**Exercise aim:**
Recast all of the items below as a Markdown table with two columns, "Row" and "Item line," giving each nonblank line its own numbered row and omitting blank lines.

+++ Rows

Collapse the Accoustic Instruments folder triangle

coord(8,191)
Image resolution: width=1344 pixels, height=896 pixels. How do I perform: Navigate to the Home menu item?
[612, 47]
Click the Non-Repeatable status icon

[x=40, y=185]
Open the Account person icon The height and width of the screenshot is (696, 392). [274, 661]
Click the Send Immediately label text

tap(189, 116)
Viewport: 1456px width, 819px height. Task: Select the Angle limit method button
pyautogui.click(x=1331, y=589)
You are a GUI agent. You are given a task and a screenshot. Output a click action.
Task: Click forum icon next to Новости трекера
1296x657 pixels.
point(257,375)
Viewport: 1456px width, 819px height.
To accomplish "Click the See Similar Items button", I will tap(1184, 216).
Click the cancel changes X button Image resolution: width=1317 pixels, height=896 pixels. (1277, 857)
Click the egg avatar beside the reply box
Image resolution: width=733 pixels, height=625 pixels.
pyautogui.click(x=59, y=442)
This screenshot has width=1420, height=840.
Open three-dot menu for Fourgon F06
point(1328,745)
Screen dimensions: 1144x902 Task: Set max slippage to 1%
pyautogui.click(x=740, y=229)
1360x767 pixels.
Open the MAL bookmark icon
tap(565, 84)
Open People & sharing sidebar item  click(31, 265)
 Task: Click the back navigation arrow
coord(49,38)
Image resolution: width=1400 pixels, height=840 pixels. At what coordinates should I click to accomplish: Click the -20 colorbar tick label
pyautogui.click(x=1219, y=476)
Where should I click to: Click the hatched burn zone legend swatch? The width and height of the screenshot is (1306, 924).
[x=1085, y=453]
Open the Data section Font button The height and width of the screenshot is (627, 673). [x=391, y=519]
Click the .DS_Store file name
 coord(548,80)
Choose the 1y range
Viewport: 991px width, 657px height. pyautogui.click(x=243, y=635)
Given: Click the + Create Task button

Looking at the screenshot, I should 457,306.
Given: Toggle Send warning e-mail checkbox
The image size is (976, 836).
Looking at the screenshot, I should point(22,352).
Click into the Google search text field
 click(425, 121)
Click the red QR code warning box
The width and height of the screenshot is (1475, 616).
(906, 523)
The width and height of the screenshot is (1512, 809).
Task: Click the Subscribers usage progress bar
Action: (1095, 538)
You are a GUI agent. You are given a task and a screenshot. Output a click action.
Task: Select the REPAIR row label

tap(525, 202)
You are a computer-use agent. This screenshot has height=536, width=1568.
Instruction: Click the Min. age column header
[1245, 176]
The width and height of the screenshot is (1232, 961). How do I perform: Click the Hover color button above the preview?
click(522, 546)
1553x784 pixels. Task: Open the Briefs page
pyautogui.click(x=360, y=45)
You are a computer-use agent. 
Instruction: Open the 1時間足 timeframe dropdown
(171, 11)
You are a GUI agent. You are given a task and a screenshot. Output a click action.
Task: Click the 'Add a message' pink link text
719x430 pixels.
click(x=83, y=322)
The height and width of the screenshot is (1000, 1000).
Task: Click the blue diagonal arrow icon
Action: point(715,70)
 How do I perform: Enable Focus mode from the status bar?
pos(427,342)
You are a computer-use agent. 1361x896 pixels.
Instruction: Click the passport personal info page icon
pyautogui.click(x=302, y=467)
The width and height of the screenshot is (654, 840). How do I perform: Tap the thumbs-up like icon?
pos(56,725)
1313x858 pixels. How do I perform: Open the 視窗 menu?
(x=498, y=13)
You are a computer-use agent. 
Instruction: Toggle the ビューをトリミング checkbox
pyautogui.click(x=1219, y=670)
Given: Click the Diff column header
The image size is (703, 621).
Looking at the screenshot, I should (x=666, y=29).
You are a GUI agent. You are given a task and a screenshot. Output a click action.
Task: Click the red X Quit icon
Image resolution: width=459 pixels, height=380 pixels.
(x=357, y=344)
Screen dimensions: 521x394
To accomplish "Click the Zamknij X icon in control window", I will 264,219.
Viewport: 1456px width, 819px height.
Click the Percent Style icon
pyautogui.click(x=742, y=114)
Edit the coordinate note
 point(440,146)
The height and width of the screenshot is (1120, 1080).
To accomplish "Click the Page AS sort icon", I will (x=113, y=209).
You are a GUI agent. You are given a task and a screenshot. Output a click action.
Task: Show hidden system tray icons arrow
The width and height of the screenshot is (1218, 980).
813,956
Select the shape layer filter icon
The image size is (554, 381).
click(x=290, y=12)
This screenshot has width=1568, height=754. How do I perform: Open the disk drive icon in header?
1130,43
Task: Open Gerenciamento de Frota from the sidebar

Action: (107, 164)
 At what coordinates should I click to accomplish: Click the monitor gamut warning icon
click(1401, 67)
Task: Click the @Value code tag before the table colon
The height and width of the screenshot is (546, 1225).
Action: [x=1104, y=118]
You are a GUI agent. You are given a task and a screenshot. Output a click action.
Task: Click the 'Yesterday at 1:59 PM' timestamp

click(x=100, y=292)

++++++

**Complete answer:**
| Row | Item line |
|---|---|
| 1 | Collapse the Accoustic Instruments folder triangle |
| 2 | coord(8,191) |
| 3 | Image resolution: width=1344 pixels, height=896 pixels. How do I perform: Navigate to the Home menu item? |
| 4 | [612, 47] |
| 5 | Click the Non-Repeatable status icon |
| 6 | [x=40, y=185] |
| 7 | Open the Account person icon The height and width of the screenshot is (696, 392). [274, 661] |
| 8 | Click the Send Immediately label text |
| 9 | tap(189, 116) |
| 10 | Viewport: 1456px width, 819px height. Task: Select the Angle limit method button |
| 11 | pyautogui.click(x=1331, y=589) |
| 12 | You are a GUI agent. You are given a task and a screenshot. Output a click action. |
| 13 | Task: Click forum icon next to Новости трекера |
| 14 | 1296x657 pixels. |
| 15 | point(257,375) |
| 16 | Viewport: 1456px width, 819px height. |
| 17 | To accomplish "Click the See Similar Items button", I will tap(1184, 216). |
| 18 | Click the cancel changes X button Image resolution: width=1317 pixels, height=896 pixels. (1277, 857) |
| 19 | Click the egg avatar beside the reply box |
| 20 | Image resolution: width=733 pixels, height=625 pixels. |
| 21 | pyautogui.click(x=59, y=442) |
| 22 | This screenshot has width=1420, height=840. |
| 23 | Open three-dot menu for Fourgon F06 |
| 24 | point(1328,745) |
| 25 | Screen dimensions: 1144x902 Task: Set max slippage to 1% |
| 26 | pyautogui.click(x=740, y=229) |
| 27 | 1360x767 pixels. |
| 28 | Open the MAL bookmark icon |
| 29 | tap(565, 84) |
| 30 | Open People & sharing sidebar item  click(31, 265) |
| 31 |  Task: Click the back navigation arrow |
| 32 | coord(49,38) |
| 33 | Image resolution: width=1400 pixels, height=840 pixels. At what coordinates should I click to accomplish: Click the -20 colorbar tick label |
| 34 | pyautogui.click(x=1219, y=476) |
| 35 | Where should I click to: Click the hatched burn zone legend swatch? The width and height of the screenshot is (1306, 924). |
| 36 | [x=1085, y=453] |
| 37 | Open the Data section Font button The height and width of the screenshot is (627, 673). [x=391, y=519] |
| 38 | Click the .DS_Store file name |
| 39 |  coord(548,80) |
| 40 | Choose the 1y range |
| 41 | Viewport: 991px width, 657px height. pyautogui.click(x=243, y=635) |
| 42 | Given: Click the + Create Task button |
| 43 | Looking at the screenshot, I should 457,306. |
| 44 | Given: Toggle Send warning e-mail checkbox |
| 45 | The image size is (976, 836). |
| 46 | Looking at the screenshot, I should point(22,352). |
| 47 | Click into the Google search text field |
| 48 |  click(425, 121) |
| 49 | Click the red QR code warning box |
| 50 | The width and height of the screenshot is (1475, 616). |
| 51 | (906, 523) |
| 52 | The width and height of the screenshot is (1512, 809). |
| 53 | Task: Click the Subscribers usage progress bar |
| 54 | Action: (1095, 538) |
| 55 | You are a GUI agent. You are given a task and a screenshot. Output a click action. |
| 56 | Task: Select the REPAIR row label |
| 57 | tap(525, 202) |
| 58 | You are a computer-use agent. This screenshot has height=536, width=1568. |
| 59 | Instruction: Click the Min. age column header |
| 60 | [1245, 176] |
| 61 | The width and height of the screenshot is (1232, 961). How do I perform: Click the Hover color button above the preview? |
| 62 | click(522, 546) |
| 63 | 1553x784 pixels. Task: Open the Briefs page |
| 64 | pyautogui.click(x=360, y=45) |
| 65 | You are a computer-use agent.  |
| 66 | Instruction: Open the 1時間足 timeframe dropdown |
| 67 | (171, 11) |
| 68 | You are a GUI agent. You are given a task and a screenshot. Output a click action. |
| 69 | Task: Click the 'Add a message' pink link text |
| 70 | 719x430 pixels. |
| 71 | click(x=83, y=322) |
| 72 | The height and width of the screenshot is (1000, 1000). |
| 73 | Task: Click the blue diagonal arrow icon |
| 74 | Action: point(715,70) |
| 75 |  How do I perform: Enable Focus mode from the status bar? |
| 76 | pos(427,342) |
| 77 | You are a computer-use agent. 1361x896 pixels. |
| 78 | Instruction: Click the passport personal info page icon |
| 79 | pyautogui.click(x=302, y=467) |
| 80 | The width and height of the screenshot is (654, 840). How do I perform: Tap the thumbs-up like icon? |
| 81 | pos(56,725) |
| 82 | 1313x858 pixels. How do I perform: Open the 視窗 menu? |
| 83 | (x=498, y=13) |
| 84 | You are a computer-use agent.  |
| 85 | Instruction: Toggle the ビューをトリミング checkbox |
| 86 | pyautogui.click(x=1219, y=670) |
| 87 | Given: Click the Diff column header |
| 88 | The image size is (703, 621). |
| 89 | Looking at the screenshot, I should (x=666, y=29). |
| 90 | You are a GUI agent. You are given a task and a screenshot. Output a click action. |
| 91 | Task: Click the red X Quit icon |
| 92 | Image resolution: width=459 pixels, height=380 pixels. |
| 93 | (x=357, y=344) |
| 94 | Screen dimensions: 521x394 |
| 95 | To accomplish "Click the Zamknij X icon in control window", I will 264,219. |
| 96 | Viewport: 1456px width, 819px height. |
| 97 | Click the Percent Style icon |
| 98 | pyautogui.click(x=742, y=114) |
| 99 | Edit the coordinate note |
| 100 |  point(440,146) |
| 101 | The height and width of the screenshot is (1120, 1080). |
| 102 | To accomplish "Click the Page AS sort icon", I will (x=113, y=209). |
| 103 | You are a GUI agent. You are given a task and a screenshot. Output a click action. |
| 104 | Task: Show hidden system tray icons arrow |
| 105 | The width and height of the screenshot is (1218, 980). |
| 106 | 813,956 |
| 107 | Select the shape layer filter icon |
| 108 | The image size is (554, 381). |
| 109 | click(x=290, y=12) |
| 110 | This screenshot has width=1568, height=754. How do I perform: Open the disk drive icon in header? |
| 111 | 1130,43 |
| 112 | Task: Open Gerenciamento de Frota from the sidebar |
| 113 | Action: (107, 164) |
| 114 |  At what coordinates should I click to accomplish: Click the monitor gamut warning icon |
| 115 | click(1401, 67) |
| 116 | Task: Click the @Value code tag before the table colon |
| 117 | The height and width of the screenshot is (546, 1225). |
| 118 | Action: [x=1104, y=118] |
| 119 | You are a GUI agent. You are given a task and a screenshot. Output a click action. |
| 120 | Task: Click the 'Yesterday at 1:59 PM' timestamp |
| 121 | click(x=100, y=292) |